This year’s CSA started the same as last year’s: with a small box of vegetables. The better to ease us into the practically-overwhelming bounty the upcoming weeks have in store for us, you see. In a few weeks, I’ll be challenged to use up pounds and pounds of produce in a short period of time, but this week’s box held the perfect introductory amount of the following:
- Bok choy
- Hakurei turnips
I was the most concerned about turning the spinach (in the plastic bag beneath the radishes) into something Keith and I could have for dinner. I’m a big spinach lover, opening my arms wide for it in all forms, but Keith easily tires of anything aside from baby leaves in a salad. Since Keith has liked every dish of my mother’s, I gave her a call to get her spinach recipe. It’s a combination of ground beef, onions, sweet tomatoes and spinach — though I threw in my turnip greens too, so as not to let them go to waste. My mother has made this dish with fresh tomatoes as well, but I have to say I prefer it with canned, unless you’re fortunate enough to fall into a bounty of really sweet tomatoes. It makes all the difference.
My Mother’s Spinach
Makes four portions
2 tablespoons olive oil
one pound ground beef (ground turkey would work too)

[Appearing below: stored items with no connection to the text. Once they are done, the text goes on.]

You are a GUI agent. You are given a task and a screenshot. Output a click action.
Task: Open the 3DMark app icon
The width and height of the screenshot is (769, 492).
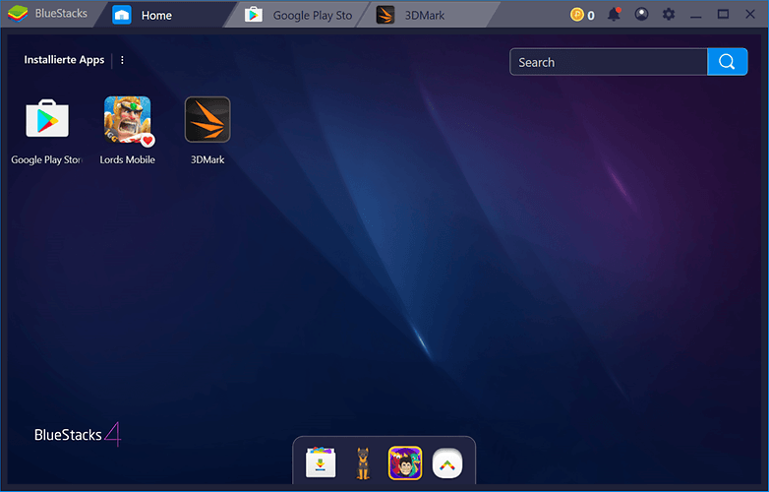pyautogui.click(x=207, y=120)
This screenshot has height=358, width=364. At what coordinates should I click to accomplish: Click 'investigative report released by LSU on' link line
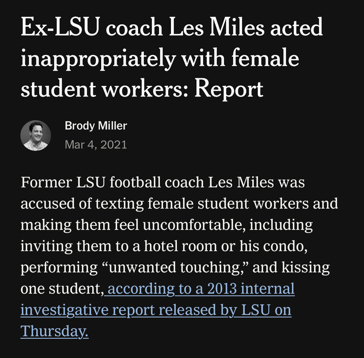click(156, 310)
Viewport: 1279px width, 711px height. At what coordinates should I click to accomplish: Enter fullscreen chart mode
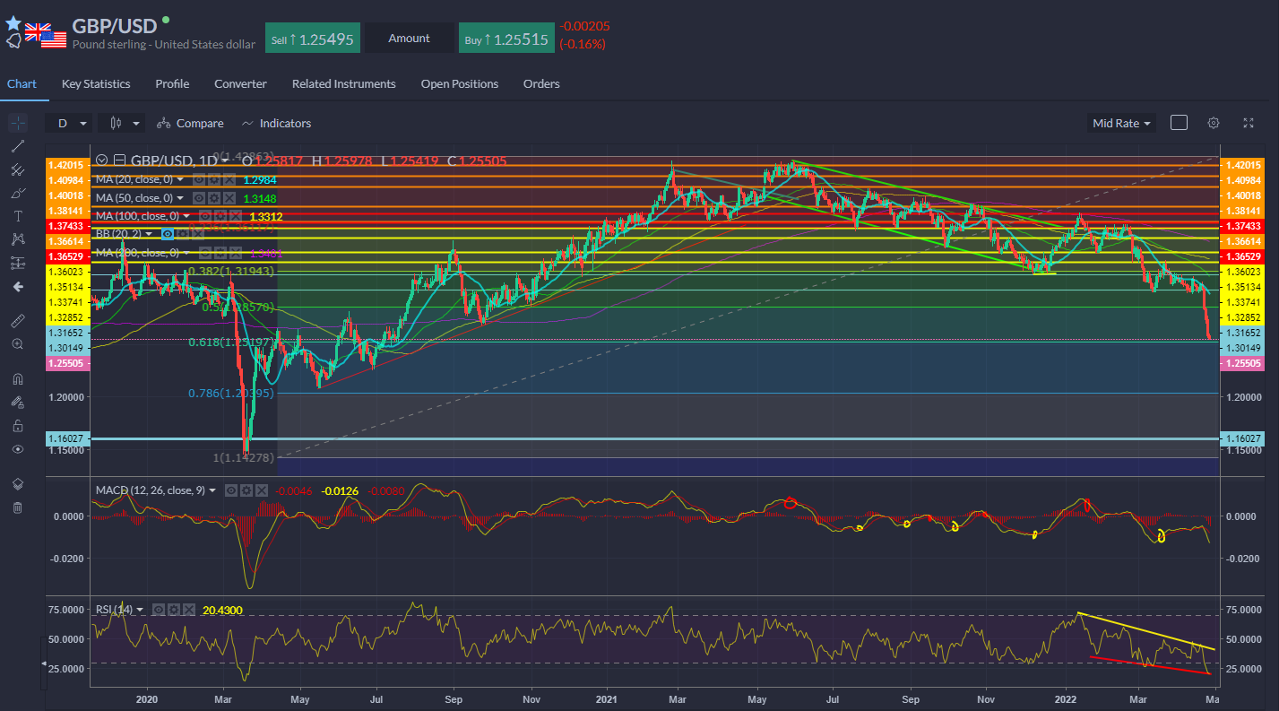pos(1249,123)
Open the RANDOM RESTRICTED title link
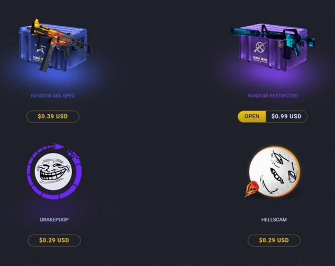335x266 pixels. (x=273, y=96)
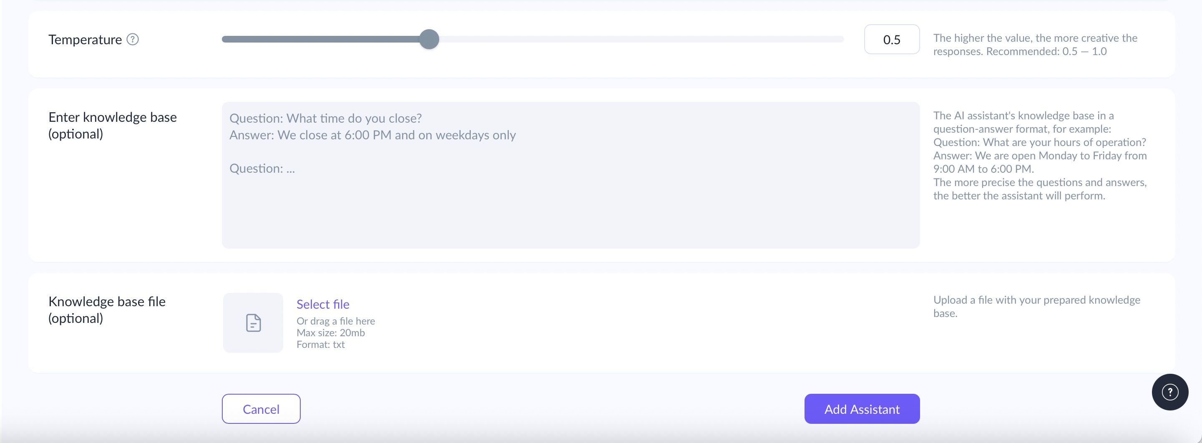Open the floating dark help button
Screen dimensions: 1202x443
click(1170, 392)
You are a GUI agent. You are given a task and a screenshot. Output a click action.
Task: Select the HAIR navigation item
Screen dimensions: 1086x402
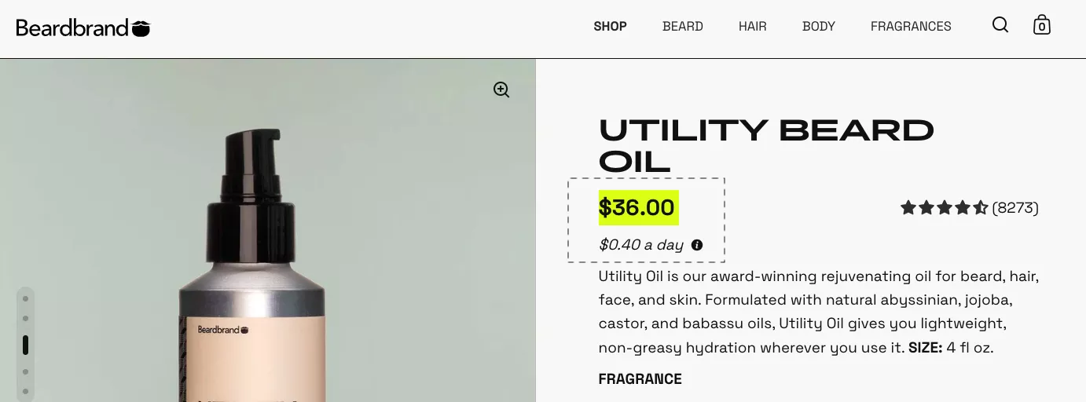pyautogui.click(x=752, y=27)
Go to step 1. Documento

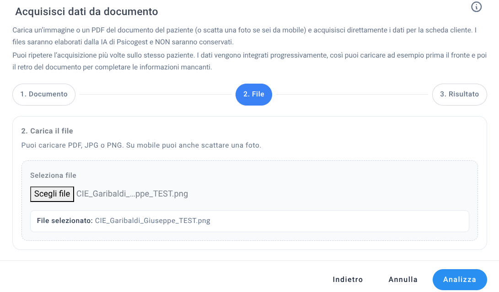pos(44,95)
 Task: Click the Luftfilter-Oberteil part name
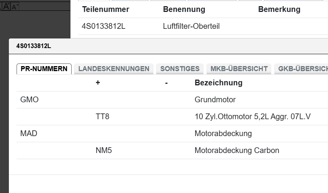[191, 27]
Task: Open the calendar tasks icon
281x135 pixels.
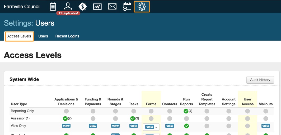Action: tap(127, 7)

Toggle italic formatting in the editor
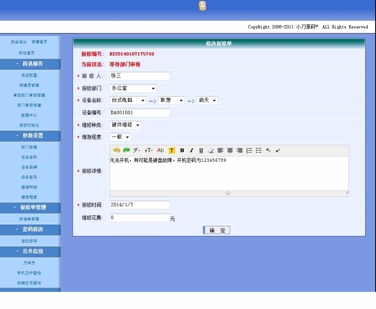coord(191,151)
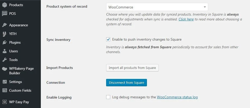The image size is (250, 108).
Task: Select the Appearance paintbrush icon
Action: click(5, 25)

1 large onion, finely chopped
1 28 ounce can of whole tomatoes
1 ½ pounds spinach, cleaned with tough stems removed and roughly chopped
salt and pepper to taste
Heat the olive oil in a large non-stick pan over medium-high head. Add beef; stir to declump. When beef is completely browned, add onion until it is soft, about eight to ten minutes. Add tomatoes and mix, breaking tomatoes into pieces. Stir in salt and pepper to taste before adding the cut up spinach; cook until spinach has wilted.